ある夜のこと、彼がこっそりと寄宿舎に戻ってきたときに、偶然に舎監と出会ってしまった。舎監自身にも不都合なことがあって、かなり機嫌が悪かった。それでマルクをこっぴどく叱ったのだが、マルクの受け答えは横柄としか受け取れないものっだ。マルクの気持ちのなかでは舎監を見下げていたのだろう。

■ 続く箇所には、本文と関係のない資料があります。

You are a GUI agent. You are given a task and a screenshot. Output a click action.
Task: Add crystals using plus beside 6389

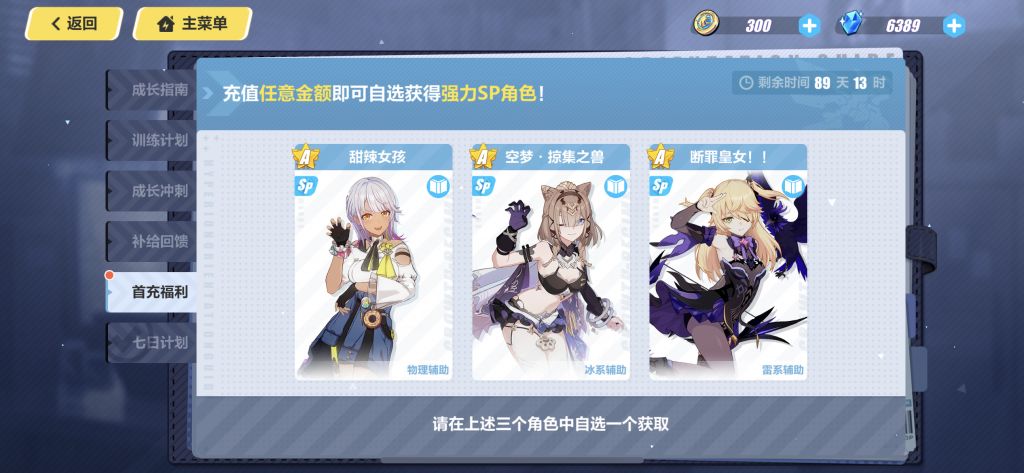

事件がそれで済めば何もなかっただろうが、舎監の下劣な心が、奇妙な予測をした。もしもマルクの宿舎の規則を無視した行動が、だれにも知られることになったなら、自分の監督不行き届きを咎めれることになって、運が悪ければ仕事さえ失いかねないだろう… そこで舎監は機先を制するつもりである行動をとったと思われる。
マルクは校長の前に呼び出されて、そこで放校を宣告された。マルクはそれに対して、弁解や謝罪の言葉を一言も発しなかった。周りの卑劣ばかリが眼についてしかたなかったからにちがいない。そんなことよりも、多くの嫌味を口にされても、それに少しも怯まなかった自分の内心を尊敬すらしていた。
事情を知ったシルヴィは、入ってきたマルクを見て愕然としていた。マルクの学業の面での、彼女の責任は小さなものではない。それはアネットから託されたことだった。アネットは彼女に、常にマルクを見守って健康や学校での様子を知らせてくれるようにと頼んでいた。そして彼が外出するときも、気配りをして監視するようも頼んでいた。